• Do końca 1928 r., czyli po dziesięciu latach pracy WIG, opracowano: - 139 ark. mapy w skali 1:25 000 (cztero- i jednokolorowych); - 137 ark. mapy w skali 1:100 000 (cztero- i dwukolorowych); - 9 ark. mapy w skali 1:300 000 (sześciokolorowych).
• Oprócz tego wznowiono i wydano w wyniku kontrreprodukcji: - 602 ark. mapy w skali 1:25 000; - 1318 ark. mapy w skali 1:100 000; - 45 ark. mapy w skali 1:300 000; - 15 ark. mapy w skali 1:750 000.
Niezależnie od produkcji map dla wojska WIG wykonał na potrzeby różnych instytucji około 176 map w łącznym nakładzie 250 000 egz.

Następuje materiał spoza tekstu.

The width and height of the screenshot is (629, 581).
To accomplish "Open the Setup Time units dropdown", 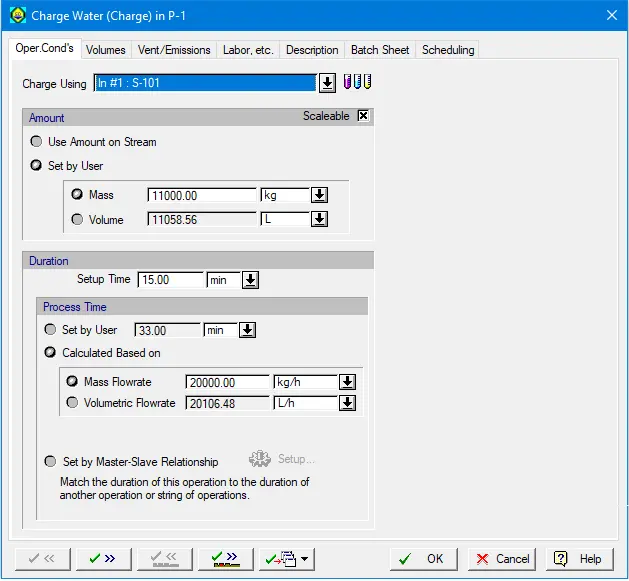I will coord(250,281).
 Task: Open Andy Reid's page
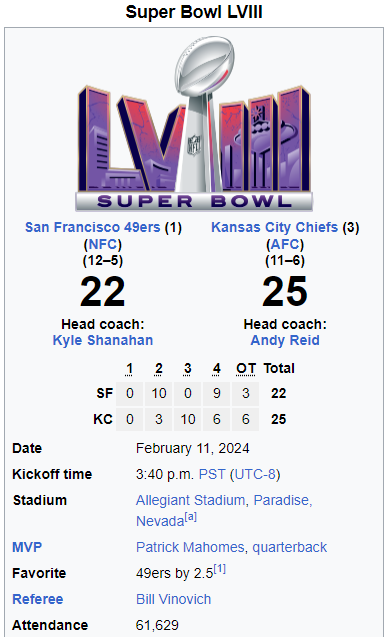[x=285, y=340]
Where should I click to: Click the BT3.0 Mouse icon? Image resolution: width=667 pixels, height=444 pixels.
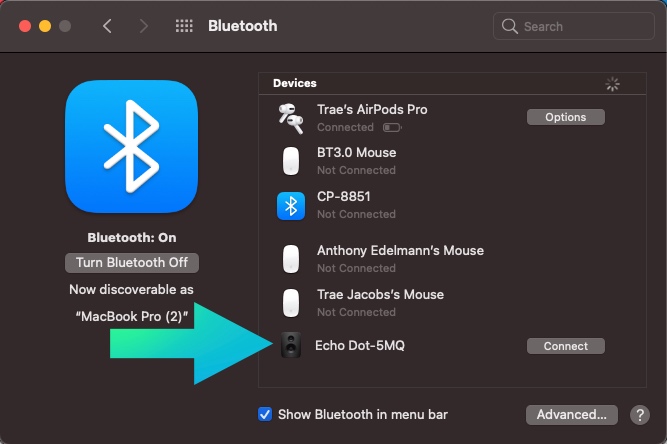(290, 161)
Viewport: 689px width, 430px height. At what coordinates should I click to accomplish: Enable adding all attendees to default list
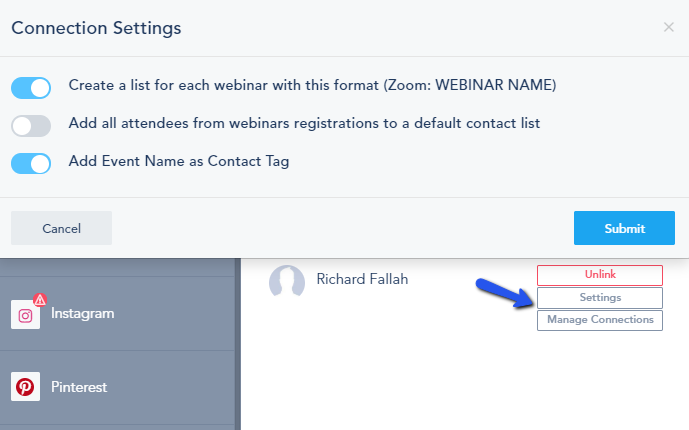(x=31, y=126)
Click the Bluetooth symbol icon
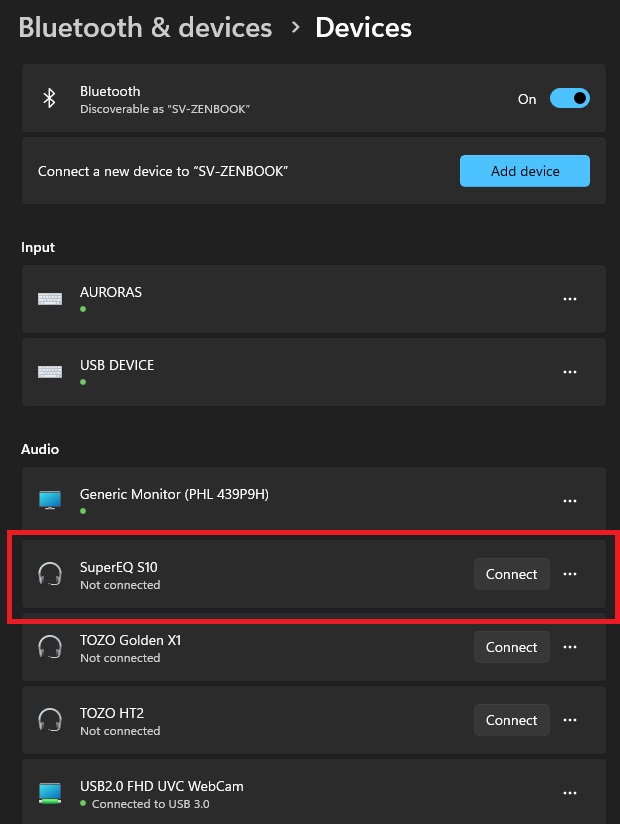The width and height of the screenshot is (620, 824). (x=49, y=98)
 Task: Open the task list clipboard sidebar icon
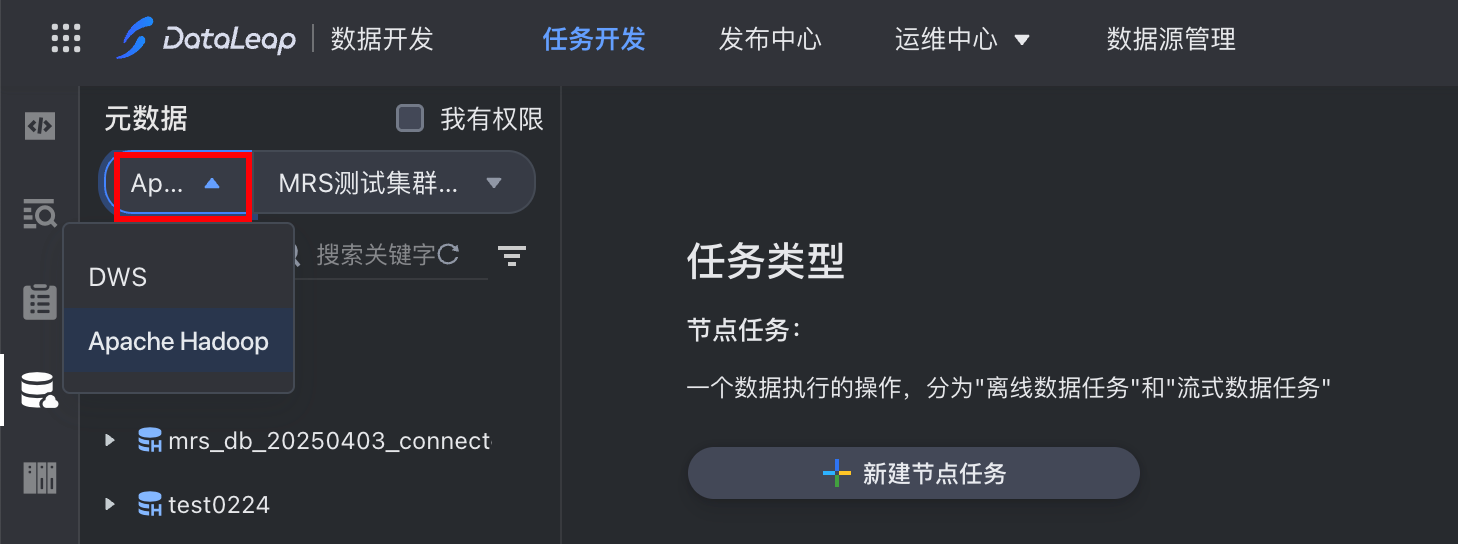coord(40,301)
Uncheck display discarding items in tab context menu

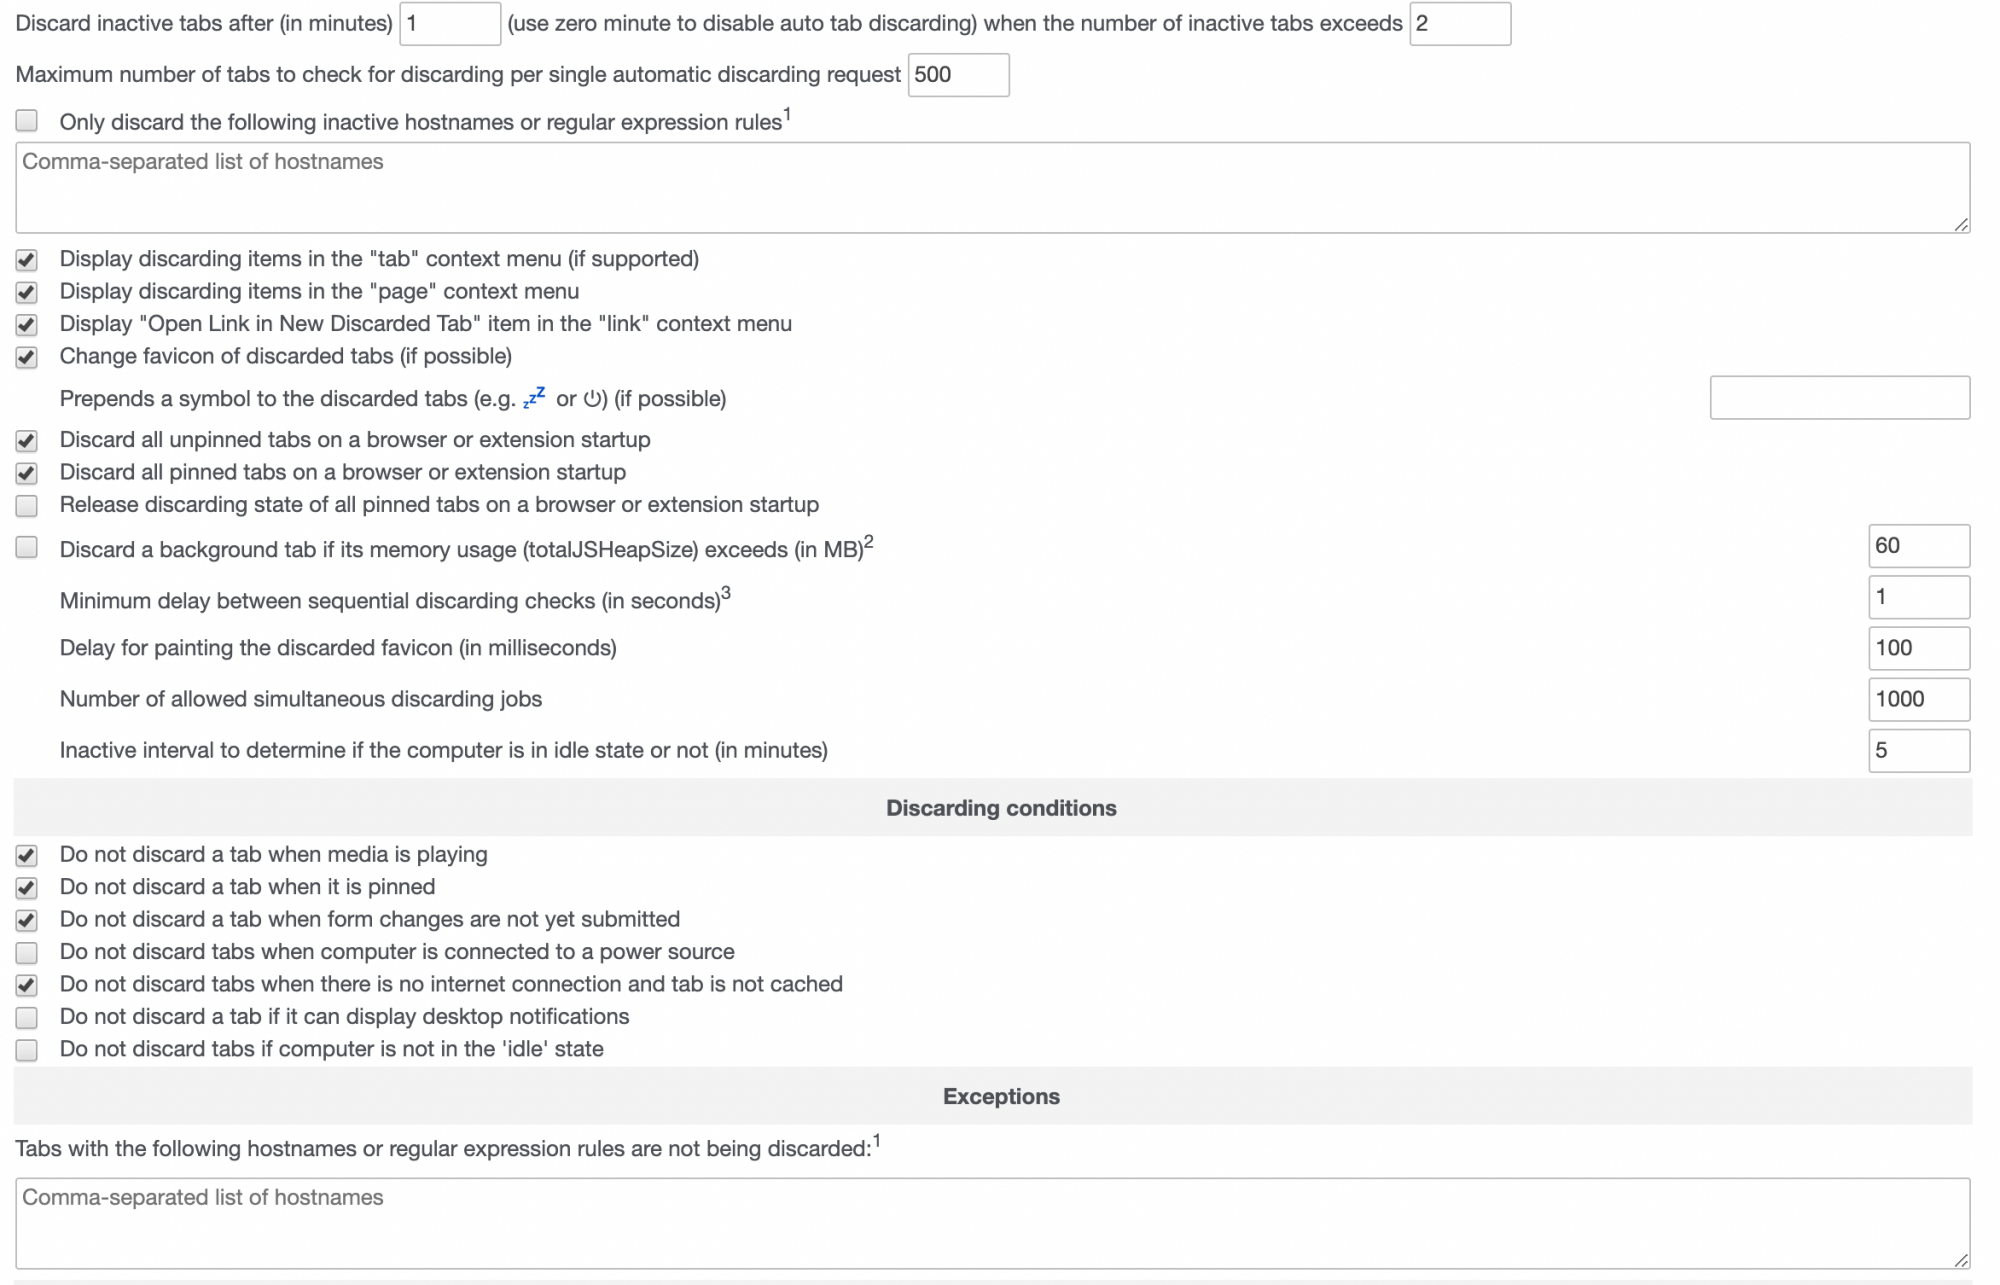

W pierwszych latach po odzyskaniu niepodległości panowała duża różnorodność w opracowywaniu map, zwłaszcza w skali 1:100 000. Część arkuszy była w rzucie Bonna, do nich przylegały „setki” w rzucie wielościennym. Niektóre arkusze miały wymiary 15’ (szerokości) x 30’ (długości geograficznej), inne 15’ x 27’. Istniała też rozbieżność w określaniu długości geograficznej. Wprowadzono mianowicie tzw. „linię Zbrucza", na wschód od niej opisywano długość od Pułkowa, na zachód od Ferro. Jeszcze w 1935 r., ze względu na brak własnych map, wydawano reprodukcje i wznowienia map zaborczych. Na przykład arkusze: pas 25 słup 45-DRUJA, pas 26 słup 46-MIORY, wydane w 1932 r., miały adnotację „wydanie tymczasowe”.
Na podstawie analizy materiałów pozostałych po zaborcach, wniosków dotyczących wykorzystania map w I wojnie światowej, a także potrzeb gospodarki i wojska oraz możliwości WIG, postanowiono w pierwszej kolejności wydać mapę w skali 1:100 000 (tzw. mapę taktyczną Polski).
W referacie szefa WIG, przedstawionym na posiedzeniu Sekcji Kartograficznej Międzynarodowego Kongresu Geograficznego w 1934 r., czytamy: Zarzucają nam nieraz, że wybraliśmy skalę zbyt małą, i że mapa wojskowa w podziałce większej, na przykład 1:50 000, byłaby lepsza, wygodniejsza do czytania i do pracy. Osobiście wyrażam przekonanie, że przyjęliśmy jak najlepsze rozwiązanie. Jako państwo młode, jako wojsko młode, musieliśmy jak najszybciej mieć nową mapę. W skali 1:50 000 musielibyśmy rysować powierzchnię 4 razy większą, a należy pamiętać, że jeszcze dzisiaj, po kilkunastu latach pracy, to podstawowe dzieło, mapa 1:100 000, nie jest ukończone.
Potwierdzeniem, że było to właściwe rozwiązanie, jest ocena szefa służby geograficznej armii francuskiej gen. Bellota, przedstawiona na tym kongresie: Wasza mapa 1:100 000, pomimo swej małej skali mieści taką samą ilość szczegółów jak mapa w podziałkach wiele większych, wciąż pozostając czytelną.
W okresie międzywojennym wydawano w Polsce cztery typy map w skali 1:100 000. Najwięcej (80%) było map czwartego wzoru, ukazującego się od 1931 r.